Shannara said:
Let me try that again
Sometimes perception is reality except when reality is only someone's perception of it. For example Enstien's perception that the universe was constant. While Hubble proved in realty it was expanding with his discovery that Andromeda was a Galaxy and not a Nebula. And was able to calculate distances using Super Nova's.
This is a great example of what I was describing about ideas reaching obsolescence much like technologies.
In Einstein's time, the universe was widely believed to be stable in size (and to be finite!), neither growing nor shrinking. Einstein's theory (General Relativity) actually predicted that such stability would be impossible, so Einstein added a "cosmological constant" into his equations as a fudge factor to "fix" them. He later called this his "greatest blunder".
The idea of the stable universe went the way of the planetary epicycles... and scientists thought the universe was expanding, but losing kinetic energy as it spreads out. There were debates about whether or not the expansion would slow down enough to allow gravity to pull everything back together again.

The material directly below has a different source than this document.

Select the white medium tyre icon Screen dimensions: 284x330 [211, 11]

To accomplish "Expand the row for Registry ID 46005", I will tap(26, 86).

Then, more recently, scientists have found that "in reality" (BIG quotation marks !!) the universe is expanding faster and faster. Einstein's "greatest blunder" has been re-introduced, this time as a negative value, to model "dark energy" using the Hubble constant.
Only, much more recently, scientists have begun to question the existence of "dark energy", or whether that is just a misinterpretation of things. And the evidence is growing that the "Hubble constant" is not a constant after all.
So, these ideas are on their way toward the same fate as the planetary epicycles too... just more wrong guesses.
Suppose the expectation that "there exists a uniquely correct interpretation" is also a wrong guess ?
Drifter said:
Yes, you could say I was doubtful of both those answers. Those statements are based on someone's belief rather than any kind of actual knowledge that I'm aware of.
Precisely!
Drifter said:
Either of those statements could be true or false depending on how "finiteness", "information", and "undecidable" are arbitrarily defined. I choose not to add either of those beliefs to the limited collection of beliefs I already have. If "information" is defined in a way that allows direct communication with the creator of the universe, assuming such a creator exists, then I would believe the first statement is a possibility. If "undecidable" is defined as "beyond the limits of the known to be faulty, human perceptions", then I would have no problem believing the second statement, too. Keep in mind that, as I see it, there is a certain level of doubt inherent in anything we label as a belief.
Leaving aside the difficulty of defining terms for the moment, do you think it is possible that any belief / interpretation regarding the finiteness of the universe is more maintainable than any other? Does the question actually have an answer "in reality"?